Mansaf é o prato nacional principal da Jordânia. Em termos de status, é como o plov para os uzbeques. O Mansaf é preparado com carne de cordeiro ou cabra, cozida em um molho de jamid – iogurte fermentado seco. Depois, a carne é servida sobre arroz ou bulgur, com um pão fino embaixo, que absorve o molho. É servido em todas as ocasiões: casamentos, festas, funerais e durante reconciliações entre famílias. Tradicionalmente, é comido de um grande prato compartilhado, enrolando o arroz, a carne e o molho em uma bola.
O país abriga 15% de todos os refugiados do mundo. A população da Jordânia é de cerca de 12 milhões de pessoas. E o número de residentes temporários é de mais de três milhões. A maioria deles vem da Síria e da Palestina, que têm sido instáveis nos últimos anos.
A capital Amã é socialmente dividida ao meio. Aconteceu que, no oeste da cidade, vivem as pessoas mais ricas do país, para as quais foram construídos restaurantes, hotéis e locais de entretenimento. No leste de Amã, a história é o oposto: principalmente bairros modestos com população pobre.

A maioria dos jordanianos são sunitas. Em termos de conservadorismo no mundo islâmico, o país ocupa uma posição intermediária. A Jordânia é mais liberal que a Arábia Saudita, por exemplo, mas segue tradições mais conservadoras em comparação com a Turquia.
Quase todas as casas têm um botijão de gás. Os jordanianos o usam para cozinhar e aquecer suas residências. O uso do botijão apresenta várias desvantagens, desde a necessidade de trocas constantes até riscos de segurança. No entanto, para a família média na Jordânia, não há alternativa.

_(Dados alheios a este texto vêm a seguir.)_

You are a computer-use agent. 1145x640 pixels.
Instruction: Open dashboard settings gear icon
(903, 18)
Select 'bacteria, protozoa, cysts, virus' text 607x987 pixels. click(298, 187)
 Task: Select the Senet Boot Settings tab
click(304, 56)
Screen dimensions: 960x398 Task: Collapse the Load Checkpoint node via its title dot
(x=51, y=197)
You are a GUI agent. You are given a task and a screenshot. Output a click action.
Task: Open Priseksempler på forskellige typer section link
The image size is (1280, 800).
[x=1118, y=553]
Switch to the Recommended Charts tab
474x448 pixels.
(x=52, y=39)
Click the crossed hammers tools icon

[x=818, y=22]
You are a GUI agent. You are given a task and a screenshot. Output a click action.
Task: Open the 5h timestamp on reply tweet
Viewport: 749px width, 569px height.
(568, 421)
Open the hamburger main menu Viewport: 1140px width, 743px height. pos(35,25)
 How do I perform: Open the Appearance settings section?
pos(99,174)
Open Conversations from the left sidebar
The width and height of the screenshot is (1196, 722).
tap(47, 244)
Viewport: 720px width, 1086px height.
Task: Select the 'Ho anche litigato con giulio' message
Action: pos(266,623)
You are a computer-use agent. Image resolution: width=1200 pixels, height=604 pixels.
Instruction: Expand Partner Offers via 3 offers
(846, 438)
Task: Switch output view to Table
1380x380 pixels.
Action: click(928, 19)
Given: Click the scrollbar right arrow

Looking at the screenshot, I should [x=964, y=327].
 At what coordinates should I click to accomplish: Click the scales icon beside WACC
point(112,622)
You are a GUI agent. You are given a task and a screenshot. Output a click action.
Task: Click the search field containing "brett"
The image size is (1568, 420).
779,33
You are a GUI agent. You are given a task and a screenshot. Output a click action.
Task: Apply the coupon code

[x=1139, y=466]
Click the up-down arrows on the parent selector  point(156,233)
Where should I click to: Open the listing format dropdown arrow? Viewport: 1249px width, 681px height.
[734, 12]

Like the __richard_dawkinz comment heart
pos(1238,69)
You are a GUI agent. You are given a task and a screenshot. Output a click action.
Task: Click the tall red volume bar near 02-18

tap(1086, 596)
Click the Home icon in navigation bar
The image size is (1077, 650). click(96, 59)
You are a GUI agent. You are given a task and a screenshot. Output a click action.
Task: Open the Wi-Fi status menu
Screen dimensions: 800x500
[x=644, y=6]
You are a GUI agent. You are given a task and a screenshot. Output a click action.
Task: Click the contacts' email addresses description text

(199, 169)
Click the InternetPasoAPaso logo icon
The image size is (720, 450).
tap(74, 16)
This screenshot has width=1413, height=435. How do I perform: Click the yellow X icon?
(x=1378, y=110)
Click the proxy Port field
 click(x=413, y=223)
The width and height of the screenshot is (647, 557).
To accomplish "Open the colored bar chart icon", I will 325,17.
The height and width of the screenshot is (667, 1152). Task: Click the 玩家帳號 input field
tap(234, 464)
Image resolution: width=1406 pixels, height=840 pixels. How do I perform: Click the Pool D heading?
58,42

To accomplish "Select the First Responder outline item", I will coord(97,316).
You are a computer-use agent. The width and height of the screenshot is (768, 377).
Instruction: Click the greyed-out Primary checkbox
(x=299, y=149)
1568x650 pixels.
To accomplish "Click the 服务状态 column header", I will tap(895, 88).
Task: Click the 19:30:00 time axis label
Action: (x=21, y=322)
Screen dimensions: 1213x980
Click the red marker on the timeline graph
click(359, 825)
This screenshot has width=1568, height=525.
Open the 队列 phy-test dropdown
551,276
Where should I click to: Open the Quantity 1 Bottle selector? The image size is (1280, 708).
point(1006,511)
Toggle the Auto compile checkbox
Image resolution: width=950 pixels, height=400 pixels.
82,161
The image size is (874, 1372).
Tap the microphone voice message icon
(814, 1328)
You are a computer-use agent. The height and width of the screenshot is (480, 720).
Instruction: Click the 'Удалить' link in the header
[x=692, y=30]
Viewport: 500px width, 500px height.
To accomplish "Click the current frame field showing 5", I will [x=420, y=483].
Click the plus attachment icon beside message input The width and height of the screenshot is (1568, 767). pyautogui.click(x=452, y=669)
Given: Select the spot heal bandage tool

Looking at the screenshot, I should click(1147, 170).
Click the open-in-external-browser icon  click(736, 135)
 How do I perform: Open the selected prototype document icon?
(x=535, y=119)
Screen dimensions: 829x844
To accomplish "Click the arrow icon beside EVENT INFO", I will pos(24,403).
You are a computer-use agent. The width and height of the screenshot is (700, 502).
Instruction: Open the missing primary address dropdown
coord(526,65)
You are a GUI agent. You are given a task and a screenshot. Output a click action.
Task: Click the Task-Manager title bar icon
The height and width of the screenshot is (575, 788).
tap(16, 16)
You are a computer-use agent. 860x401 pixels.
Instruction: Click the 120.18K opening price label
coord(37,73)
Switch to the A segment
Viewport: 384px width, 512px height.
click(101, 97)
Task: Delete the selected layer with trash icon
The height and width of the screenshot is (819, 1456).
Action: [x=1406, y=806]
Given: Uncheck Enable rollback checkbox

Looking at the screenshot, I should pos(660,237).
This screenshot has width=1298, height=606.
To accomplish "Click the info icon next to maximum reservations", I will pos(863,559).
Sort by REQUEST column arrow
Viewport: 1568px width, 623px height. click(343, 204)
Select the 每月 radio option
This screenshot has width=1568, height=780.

A rainha é a principal estrela. Rania, esposa do rei Abdullah II, tem uma aparência e comportamento atípicos para seu status. Ela não usa hijab, mantém redes sociais e está constantemente ativa fora da residência real, envolvida em projetos sociais e filantrópicos. É uma figura importante na cultura midiática, como a princesa Diana.
Um problema grave são os cães de rua. Só em Amã, há mais de duzentos mil, e em outras cidades, o número é ainda maior. As autoridades iniciaram um programa de esterilização de animais, mas o problema persiste: as notícias locais continuam relatando casos de pessoas mordidas por cães de rua.
Os jordanianos não gostam de sorrir. Este estereótipo é confirmado por turistas. Os moradores locais geralmente parecem sérios em público, ou até mesmo severos, prontos para o conflito. Essa expressão facial tem até um termo específico: “kashra”. Em português, pode ser traduzido como “cara fechada”. Mas, claro, isso é uma máscara social que geralmente esconde a hospitalidade oriental.

No inverno, a Jordânia é fria. A temperatura média é de +13 graus Celsius, mas o problema é outro. As casas são mal aquecidas: nem todas têm aquecimento central, e elas mesmas são construídas de forma que não retêm bem o calor. Isso, aliás, é um dos sérios problemas do país – muitos edifícios são construídos com violações, o que resulta em desabamentos repentinos, mesmo na capital.
A taxa de desemprego é alta. Uma em cada três mulheres e um em cada cinco homens não têm emprego fixo. Ainda mais preocupante para a Jordânia é que metade dos jovens com menos de 25 anos não têm trabalho fixo. No entanto, não há problemas com o acesso à educação – quase todos completam pelo menos o ciclo escolar completo.